Now MIT physicists from that lab and colleagues have done just that with boron nitride, known as “white graphene,” in part because it has an atomic structure similar to its famous cousin. The team has shown that when two single sheets of boron nitride are stacked parallel to each other, the material becomes ferroelectric, in which positive and negative charges in the material spontaneously head to different sides, or poles. Upon the application of an external electric field, those charges switch sides, reversing the polarization. Importantly, all of this happens at room temperature.
The new material, which works via a mechanism that is completely different from existing ferroelectric materials, could have many applications.
“Wide varieties of physical properties have already been discovered in various 2D materials. Now we can easily stack the ferroelectric boron nitride with other families of materials to generate emergent properties and novel functionalities,” says Pablo Jarillo-Herrero, the Cecil and Ida Green Professor of Physics and leader of the work, which was reported this summer in the journal Science. Jarillo-Herrero is also affiliated with MIT’s Materials Research Laboratory.
In addition to Jarillo-Herrero, coauthors of the paper are Kenji Yasuda, an MIT postdoc; Xirui Wang, an MIT graduate student in physics; and Kenji Watanabe and Takashi Taniguchi of the National Institute for Materials Science in Japan.
Among the potential applications of the new ultrathin ferroelectric material, “one exciting possibility is to use it for denser memory storage,” says Yasuda, lead author of the Science paper. That’s because switching the polarization of the material could be used to encode ones and zeros — digital information — and that information will be stable over time. It won’t change unless an electric field is applied. In the Science paper the team reports a proof-of-principle experiment showing this stability.
Because the new material is only billionths of a meter thick — it’s one of the thinnest ferroelectrics ever made — it could also allow much denser computer memory storage.
The team further found that twisting the parallel sheets of boron nitride at a slight angle to each other resulted in yet another “completely new type of ferroelectric state,” Yasuda says. This general approach, known as twistronics, was pioneered by the Jarillo-Herrero group, which used it to achieve unconventional superconductivity in graphene.
The new ultrathin ferroelectric material is also exciting because it involves new physics. The mechanism behind how it works is completely different from that of conventional ferroelectric materials.

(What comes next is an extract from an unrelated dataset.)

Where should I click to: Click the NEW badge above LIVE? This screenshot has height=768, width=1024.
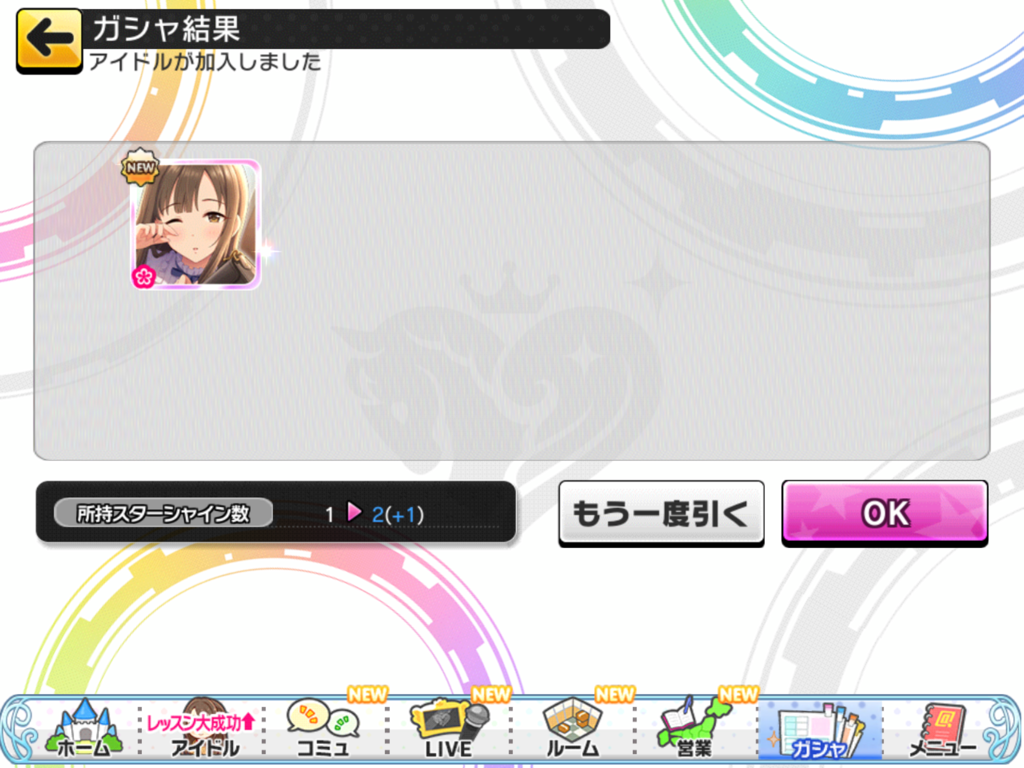491,694
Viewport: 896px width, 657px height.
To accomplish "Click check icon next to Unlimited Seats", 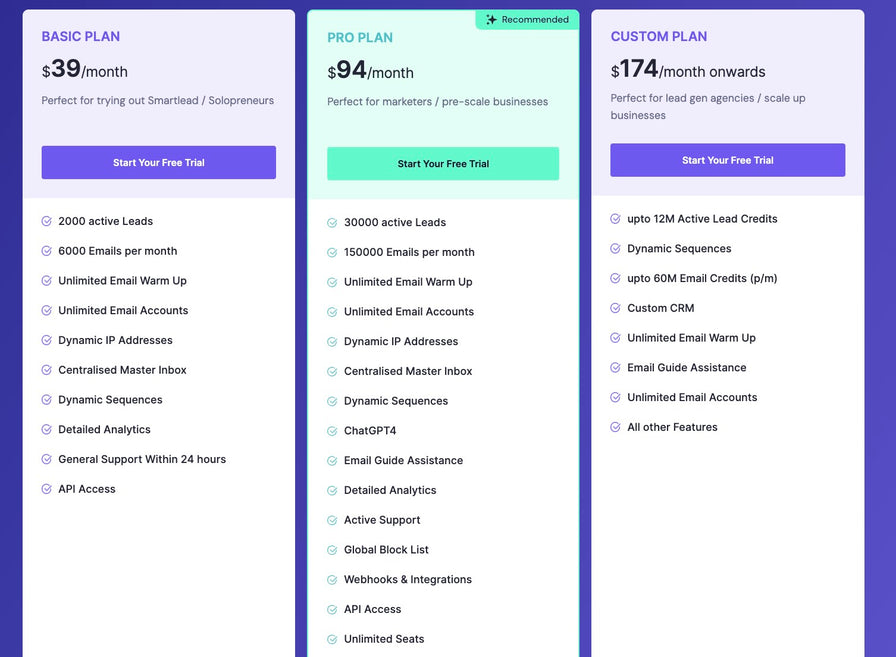I will point(332,639).
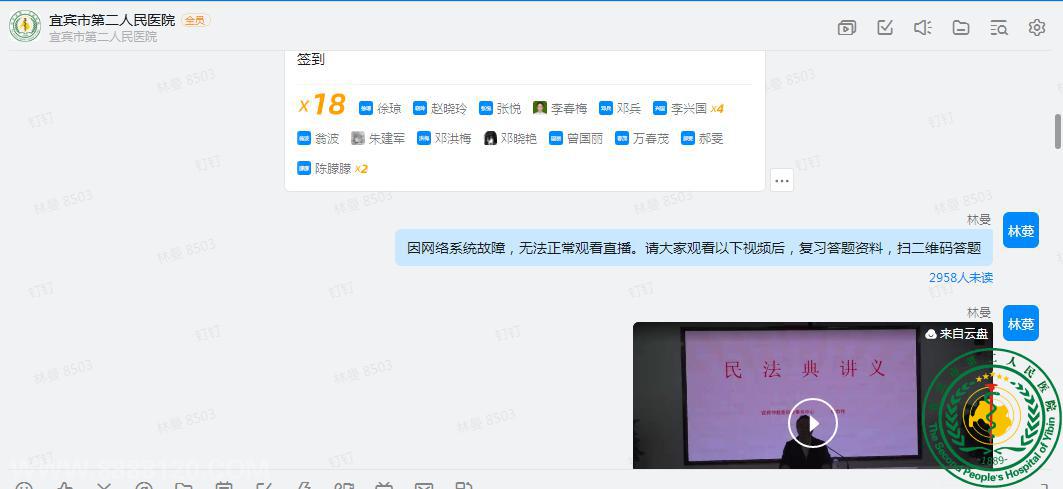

Says Yasuda, “The out-of-plane ferroelectric switching occurs through the in-plane sliding motion between two boron nitride sheets. This unique coupling between vertical polarization and horizontal motion is enabled by the lateral rigidity of boron nitride.”
Toward other ferroelectrics
Yasuda notes that other new ferroelectrics could be produced using the same technique described in Science. “Our method for turning a non-ferroelectric starting material into an ultrathin ferroelectric applies to other materials with atomic structures similar to boron nitride, so we can vastly expand the family of ferroelectrics. Only a few ultrathin ferroelectrics exist today,” he says. The researchers are currently working to that end and have had some promising results.
The Jarillo-Herrero lab is a pioneer at manipulating and exploring ultrathin, two-dimensional materials like graphene. Nevertheless, the conversion of ultrathin boron nitride to a ferroelectric was unexpected.
Says Xirui Wang: “I still remember when we were doing the measurements and we saw an unusual jump in the data. We decided that we should run the experiment again, and when we did it again and again we confirmed that there was something new happening.”
This work was funded by the U.S. Department of Energy Office of Science; the Army Research Office; the Gordon and Betty Moore Foundation; the U.S. National Science Foundation; the Ministry of Education, Culture, Sports, Science and Technology (MEXT) of Japan; and the Japan Society for the Promotion of Science.